Handbooks  /  Agentic Coding
AI Engineering~13 min readAll levels
Deep Dive

Agentic coding: the agent does the labor. You do the engineering.

Coding agents — Claude Code, Cursor, and their cousins — will happily read your repo, edit twelve files, run the tests and open the PR. The engineers getting 10× out of them and the engineers drowning in AI slop are using the same tools. The difference is technique. This is the technique.

01

From autocomplete to agents

Three eras in five years. Autocomplete (Copilot-classic): the model finishes your line — you were still the one driving every keystroke. Chat: you paste code into a box, the model suggests, you copy back. And now agents: the model works in your repo — reads files it decides to read, edits what needs editing, runs the build, reads the failure, fixes it, and reports back.

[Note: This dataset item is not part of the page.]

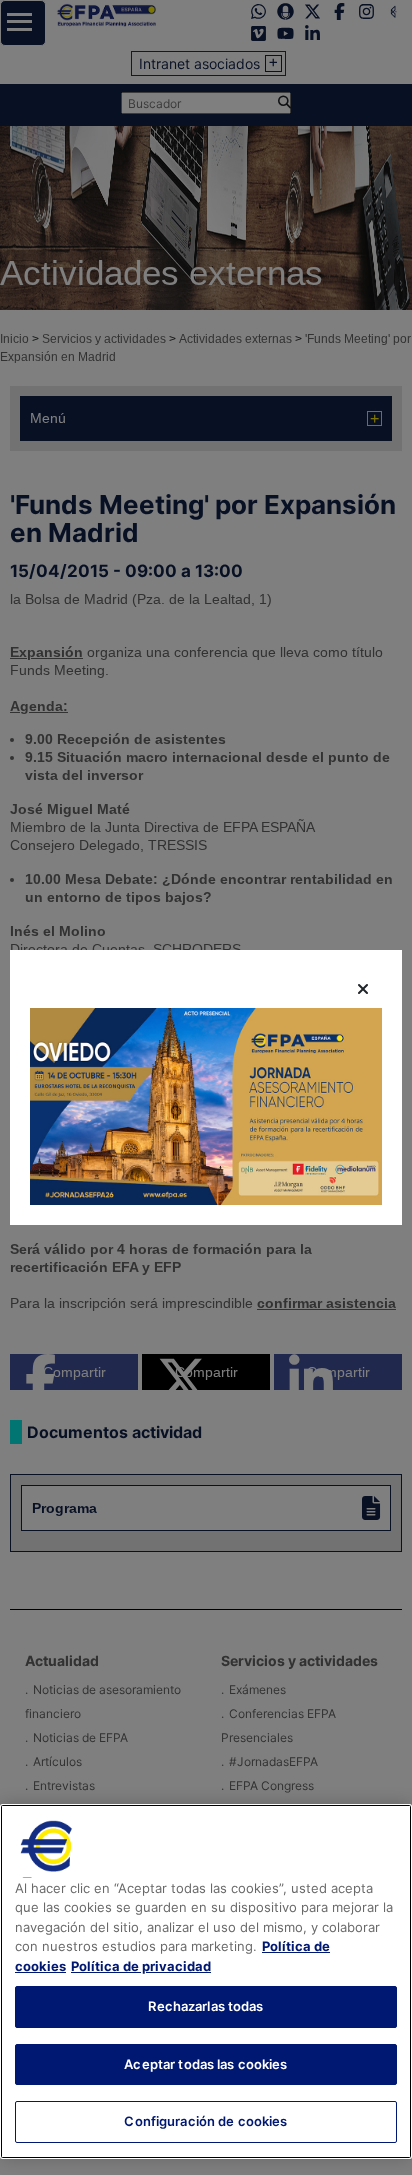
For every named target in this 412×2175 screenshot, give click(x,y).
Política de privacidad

The unlock isn't a smarter model wearing a new UI. It's the loop: act → observe → correct, with real tools. An agent that can run your tests can check its own work — and that single capability changes what you can safely delegate.

→ The mental shift

Stop thinking "smart autocomplete." Start thinking "talented new teammate with zero context and infinite energy" — one who read the whole internet but has never seen your codebase, your conventions, or your production incidents. Everything in this handbook follows from that framing.

02

What a coding agent actually is

Strip the branding from any coding agent — CLI (Claude Code), IDE-native (Cursor), cloud-hosted — and you find the same three organs:

Every coding agent, anatomically
The loopPlan → tool call → observe result → next decision, until done or stopped. The agent loop, pointed at software.
The toolsRead/edit files, search the repo, run shell commands, execute tests — the hands. What's allowed here defines the blast radius.
The contextInstruction files, the files it chose to read, command output, your conversation — assembled fresh, every turn.

This anatomy explains the two universal failure modes. Agents fail when the context is wrong (didn't read the right files, missing conventions, stale assumptions) or when the loop runs unverified (no tests to check against, so errors compound silently). Nearly every technique below is a countermeasure to one or the other.

03

The instruction file: your highest-leverage artifact

Every serious agent reads a standing instruction file from your repo — CLAUDE.md, AGENTS.md, Cursor rules. This file is the project's memory across sessions, and writing it well is the single best investment in agentic coding.

What belongs in CLAUDE.md
CommandsExact build / test / lint / run invocations — including how to run one test, not just the suite.
ArchitectureThe 10-line map: where things live, what generates what, which files are auto-generated and must never be hand-edited.
ConventionsThe rules a senior reviewer would enforce: naming, error handling, "we use X not Y" — with the why when it's not obvious.
CorrectionsEvery time the agent gets something wrong twice, it becomes a line here. The file is a ratchet: mistakes get made once.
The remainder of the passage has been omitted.